PASSAGE GIVEN -
--

I remember her mom being so surprised that we were so strong to speak like that. I think it was my will to live. I didn't want to die. Now, I know it was God in me that wouldn't let me give up.
The other day I had a dream that I went back to Ukraine with my adopted family. I don't know how that happened but it was a dream, so I guess anything can happen in a dream. I was visiting the old institution and the caregivers told me not to worry about the kids. I told them, "They are not fine!" The caregivers were trying to hide information. I saw a boy with dried blood on his face and I told them I saw it. They said back to me, "You never stop. You are a liar." I was so angry in the dream and right then my mom stood up and said, "I know what you did to Lucia." They continued lying to my mom and telling her that they loved on me. I was crying so hard and they accused me of pretending. Inside I felt such a sharp pain. If I could, I would adopt all of the kids because I am just so tired of them being hurt by people who are supposed to care for them.
I realize that the way I see people now is different than how I saw them before. I used to see grown ups as mean or angry. Now I understand that people can be beautiful and kind. I see that my mom stands up for me. She isn't at all like I thought she would be. I thought I would come here and lay in the bed and do nothing but none of what they told me was going to happen to me, has happened. Mom says we don't always have the answers about why this happened but God will tell me one day and that is good. I want so much for the children left behind to know it is not their fault and God will one day show them everything too.

--

DATA SEGMENT -

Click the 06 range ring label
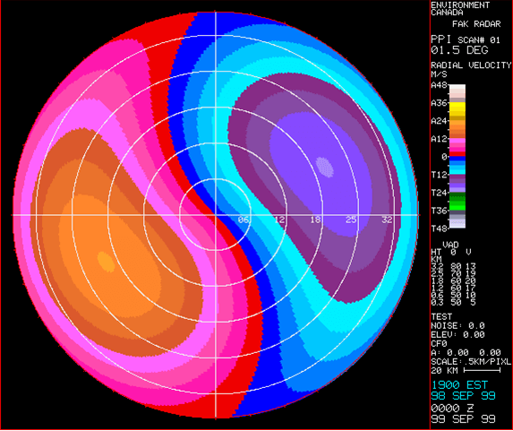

--

SET PROBLEM 1 -
In the account of adoption from a Ukrainian institution, reproduce the passage from "The other day" to "care for them.", substituting "workers" for "caregivers".
SET PROBLEM 2 -
Carry on the personal account of adoption from a Ukrainian institution, beginning right after its final sentence.

ANSWER 1 -
The other day I had a dream that I went back to Ukraine with my adopted family. I don't know how that happened but it was a dream, so I guess anything can happen in a dream. I was visiting the old institution and the workers told me not to worry about the kids. I told them, "They are not fine!" The workers were trying to hide information. I saw a boy with dried blood on his face and I told them I saw it. They said back to me, "You never stop. You are a liar." I was so angry in the dream and right then my mom stood up and said, "I know what you did to Lucia." They continued lying to my mom and telling her that they loved on me. I was crying so hard and they accused me of pretending. Inside I felt such a sharp pain. If I could, I would adopt all of the kids because I am just so tired of them being hurt by people who are supposed to care for them.

ANSWER 2 -
I feel myself sharing more and more about my past. When you are told you are a liar all of the time, you learn to stay quiet. But staying quiet doesn't help adoptive families understand their children and it doesn't help the children left behind.
I hope the things I share here don't just make you sad, but help you realize what truly happens to orphans. It is hard to hear, but even harder to live it. Maybe together with God we can make a difference in the world.
The Lord looks from heaven; He sees all the sons of men; From his dwelling place He looks out on all the inhabitants of the earth, He who fashions them all, He who understands all their works.